Milliarden-Finanzspritze von den Trägern

Um die wegen fauler Schiffskredite in Schieflage geratene Landesbank zu retten, haben sich die Träger auf Finanzspritzen in Höhe von insgesamt 3,6 Milliarden Euro verständigt: Die Länder Niedersachsen und Sachsen-Anhalt bringen demnach 1,7 Milliarden Euro und die Sparkassengruppe 1,1 Milliarden Euro auf. Zudem stellt Niedersachsen Risikoabschirmungen für Kredite bereit, die das Kapital der Bank um 800 Millionen Euro entlasten. Die Nord/LB soll verkleinert werden und sich von Bereichen trennen. Ihr Geschäftsmodell soll neu ausgerichtet werden. Im Zuge des im Jahr 2017 begonnenen Umbauprogramms „OneBank“ wollte die Nord/LB zunächst insgesamt 1250 Vollzeitstellen streichen.
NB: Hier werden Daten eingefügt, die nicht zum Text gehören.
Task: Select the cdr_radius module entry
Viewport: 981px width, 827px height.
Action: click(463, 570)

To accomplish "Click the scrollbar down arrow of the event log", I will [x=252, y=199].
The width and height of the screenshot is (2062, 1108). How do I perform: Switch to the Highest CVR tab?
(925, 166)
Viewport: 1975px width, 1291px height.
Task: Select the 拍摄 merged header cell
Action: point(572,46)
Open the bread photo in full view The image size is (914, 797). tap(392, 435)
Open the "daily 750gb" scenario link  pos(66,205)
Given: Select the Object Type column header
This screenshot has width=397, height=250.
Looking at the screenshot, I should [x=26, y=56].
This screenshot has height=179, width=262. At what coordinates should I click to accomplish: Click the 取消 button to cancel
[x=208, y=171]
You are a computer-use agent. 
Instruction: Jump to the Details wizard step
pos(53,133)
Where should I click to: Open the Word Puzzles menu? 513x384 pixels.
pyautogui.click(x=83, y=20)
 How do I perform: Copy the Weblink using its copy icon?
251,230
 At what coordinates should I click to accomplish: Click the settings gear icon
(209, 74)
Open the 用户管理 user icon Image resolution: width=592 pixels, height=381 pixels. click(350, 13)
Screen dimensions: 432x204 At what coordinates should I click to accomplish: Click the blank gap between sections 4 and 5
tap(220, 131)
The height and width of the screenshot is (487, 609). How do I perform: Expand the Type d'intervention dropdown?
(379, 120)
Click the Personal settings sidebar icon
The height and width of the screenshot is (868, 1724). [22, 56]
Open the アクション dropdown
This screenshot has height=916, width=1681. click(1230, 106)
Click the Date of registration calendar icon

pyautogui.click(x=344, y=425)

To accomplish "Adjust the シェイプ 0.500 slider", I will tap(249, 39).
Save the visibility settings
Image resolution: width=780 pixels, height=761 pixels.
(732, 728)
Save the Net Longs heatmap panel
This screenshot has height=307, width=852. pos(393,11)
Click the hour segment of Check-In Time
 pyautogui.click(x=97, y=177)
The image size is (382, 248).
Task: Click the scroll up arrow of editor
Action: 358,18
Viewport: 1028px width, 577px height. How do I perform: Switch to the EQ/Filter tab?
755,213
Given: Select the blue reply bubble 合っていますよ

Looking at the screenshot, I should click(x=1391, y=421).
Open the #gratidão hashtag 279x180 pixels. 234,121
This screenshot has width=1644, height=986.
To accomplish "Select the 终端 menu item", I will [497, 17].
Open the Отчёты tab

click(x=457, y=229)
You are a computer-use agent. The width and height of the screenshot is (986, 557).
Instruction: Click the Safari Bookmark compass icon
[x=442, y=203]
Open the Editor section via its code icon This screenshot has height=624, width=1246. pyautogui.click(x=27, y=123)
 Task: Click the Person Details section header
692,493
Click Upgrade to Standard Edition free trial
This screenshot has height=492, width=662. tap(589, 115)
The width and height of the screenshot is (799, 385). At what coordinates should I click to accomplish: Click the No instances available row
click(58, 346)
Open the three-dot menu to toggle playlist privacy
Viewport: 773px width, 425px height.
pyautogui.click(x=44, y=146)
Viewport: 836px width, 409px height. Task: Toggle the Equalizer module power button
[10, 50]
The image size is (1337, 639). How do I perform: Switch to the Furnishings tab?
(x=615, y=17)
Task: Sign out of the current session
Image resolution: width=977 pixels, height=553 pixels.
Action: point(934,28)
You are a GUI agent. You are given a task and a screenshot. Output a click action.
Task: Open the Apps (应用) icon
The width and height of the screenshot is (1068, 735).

Bis Ende vergangenen Jahres seien davon bereits 250 Stellen weggefallen, sagte ein Sprecher des Instituts.

Verdi: „So wird Bank nicht auf Erfolgskurs gebracht“

Die Arbeitnehmervertreter kritisieren die Ankündigung. „Wenn man die Mitarbeiter immer weiter verunsichert, kann man die Bank nicht auf Erfolgskurs bringen“, sagte Verdi-Fachsekretär Jörg Reinbrecht, der auch im Aufsichtsrat der Nord/LB sitzt. Es sei zudem „ein Unding“, dass das Kontrollgremium nicht vorab über die neuen Pläne informiert worden sei. Die Gewerkschaft erneuerte ihre Forderung nach Verhandlungen über einen Haustarifvertrag zur Beschäftigungssicherung.